Exercise aim: Output range, inclusive: from the line containing "Instruction: Open the" to the line containing "Given: Click the". Restate those lines from the data below word for word and only those.

(Data excerpts)
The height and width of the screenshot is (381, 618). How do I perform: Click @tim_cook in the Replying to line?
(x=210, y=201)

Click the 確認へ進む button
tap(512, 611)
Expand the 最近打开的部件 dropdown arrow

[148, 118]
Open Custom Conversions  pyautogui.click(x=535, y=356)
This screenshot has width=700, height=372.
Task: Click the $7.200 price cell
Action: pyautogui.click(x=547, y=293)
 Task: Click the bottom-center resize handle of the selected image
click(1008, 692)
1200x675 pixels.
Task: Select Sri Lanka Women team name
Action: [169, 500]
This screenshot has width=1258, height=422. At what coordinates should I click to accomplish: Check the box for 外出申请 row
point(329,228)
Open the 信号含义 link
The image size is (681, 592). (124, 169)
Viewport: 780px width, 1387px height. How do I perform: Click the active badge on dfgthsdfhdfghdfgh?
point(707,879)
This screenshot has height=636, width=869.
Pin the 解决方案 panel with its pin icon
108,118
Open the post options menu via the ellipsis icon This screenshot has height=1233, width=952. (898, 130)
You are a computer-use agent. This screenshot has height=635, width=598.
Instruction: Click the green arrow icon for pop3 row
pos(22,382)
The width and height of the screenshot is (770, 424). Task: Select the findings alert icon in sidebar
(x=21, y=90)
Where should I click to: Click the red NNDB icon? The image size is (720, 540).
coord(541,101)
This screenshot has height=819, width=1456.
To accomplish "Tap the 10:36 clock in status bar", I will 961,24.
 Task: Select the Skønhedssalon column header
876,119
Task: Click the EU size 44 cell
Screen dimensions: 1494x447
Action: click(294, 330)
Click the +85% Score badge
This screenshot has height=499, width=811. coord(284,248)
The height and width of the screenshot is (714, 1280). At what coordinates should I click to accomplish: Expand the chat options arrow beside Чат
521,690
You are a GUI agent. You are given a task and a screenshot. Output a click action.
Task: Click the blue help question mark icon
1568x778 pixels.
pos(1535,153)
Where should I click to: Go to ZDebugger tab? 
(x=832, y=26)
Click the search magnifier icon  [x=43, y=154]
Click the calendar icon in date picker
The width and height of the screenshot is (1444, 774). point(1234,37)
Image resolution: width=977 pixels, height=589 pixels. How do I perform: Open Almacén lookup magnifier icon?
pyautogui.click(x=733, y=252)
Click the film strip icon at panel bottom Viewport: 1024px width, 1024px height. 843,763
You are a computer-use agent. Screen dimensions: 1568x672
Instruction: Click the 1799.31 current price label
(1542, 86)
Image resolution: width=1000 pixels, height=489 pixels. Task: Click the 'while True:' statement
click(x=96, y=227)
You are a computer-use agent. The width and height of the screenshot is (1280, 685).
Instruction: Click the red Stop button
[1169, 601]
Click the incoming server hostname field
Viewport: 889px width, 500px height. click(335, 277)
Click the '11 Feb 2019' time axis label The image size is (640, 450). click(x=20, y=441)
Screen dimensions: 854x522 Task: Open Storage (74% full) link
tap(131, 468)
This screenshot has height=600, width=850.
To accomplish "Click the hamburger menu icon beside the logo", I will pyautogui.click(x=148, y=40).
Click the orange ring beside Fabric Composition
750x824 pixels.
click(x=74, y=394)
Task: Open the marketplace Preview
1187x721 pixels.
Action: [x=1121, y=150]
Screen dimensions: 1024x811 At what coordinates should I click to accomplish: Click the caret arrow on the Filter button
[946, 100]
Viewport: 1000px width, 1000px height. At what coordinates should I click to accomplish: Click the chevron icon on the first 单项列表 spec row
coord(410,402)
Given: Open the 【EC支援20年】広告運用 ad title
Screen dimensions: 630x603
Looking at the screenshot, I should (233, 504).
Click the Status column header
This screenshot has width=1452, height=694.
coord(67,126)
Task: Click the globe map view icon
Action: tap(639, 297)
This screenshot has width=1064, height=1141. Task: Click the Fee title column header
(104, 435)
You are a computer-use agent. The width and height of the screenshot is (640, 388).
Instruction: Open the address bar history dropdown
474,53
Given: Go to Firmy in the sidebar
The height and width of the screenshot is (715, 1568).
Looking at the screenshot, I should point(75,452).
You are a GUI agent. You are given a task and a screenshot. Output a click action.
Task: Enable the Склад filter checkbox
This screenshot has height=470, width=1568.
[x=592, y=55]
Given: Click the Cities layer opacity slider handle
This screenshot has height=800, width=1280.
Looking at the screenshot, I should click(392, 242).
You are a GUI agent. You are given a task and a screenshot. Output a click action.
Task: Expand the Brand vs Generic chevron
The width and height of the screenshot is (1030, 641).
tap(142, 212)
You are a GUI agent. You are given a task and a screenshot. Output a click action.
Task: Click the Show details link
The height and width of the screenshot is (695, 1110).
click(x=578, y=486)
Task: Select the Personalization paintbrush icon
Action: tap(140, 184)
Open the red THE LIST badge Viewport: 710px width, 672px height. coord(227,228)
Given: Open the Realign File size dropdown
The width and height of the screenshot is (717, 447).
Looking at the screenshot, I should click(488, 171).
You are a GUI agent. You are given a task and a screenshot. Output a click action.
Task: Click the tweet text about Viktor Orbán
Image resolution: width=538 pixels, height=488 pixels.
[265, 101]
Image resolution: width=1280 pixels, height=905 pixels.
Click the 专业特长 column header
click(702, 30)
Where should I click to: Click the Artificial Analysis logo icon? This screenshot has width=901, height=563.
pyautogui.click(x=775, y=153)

Response:
Instruction: Open the address bar history dropdown
474,53
Given: Go to Firmy in the sidebar
The height and width of the screenshot is (715, 1568).
Looking at the screenshot, I should point(75,452).
You are a GUI agent. You are given a task and a screenshot. Output a click action.
Task: Enable the Склад filter checkbox
This screenshot has height=470, width=1568.
[x=592, y=55]
Given: Click the Cities layer opacity slider handle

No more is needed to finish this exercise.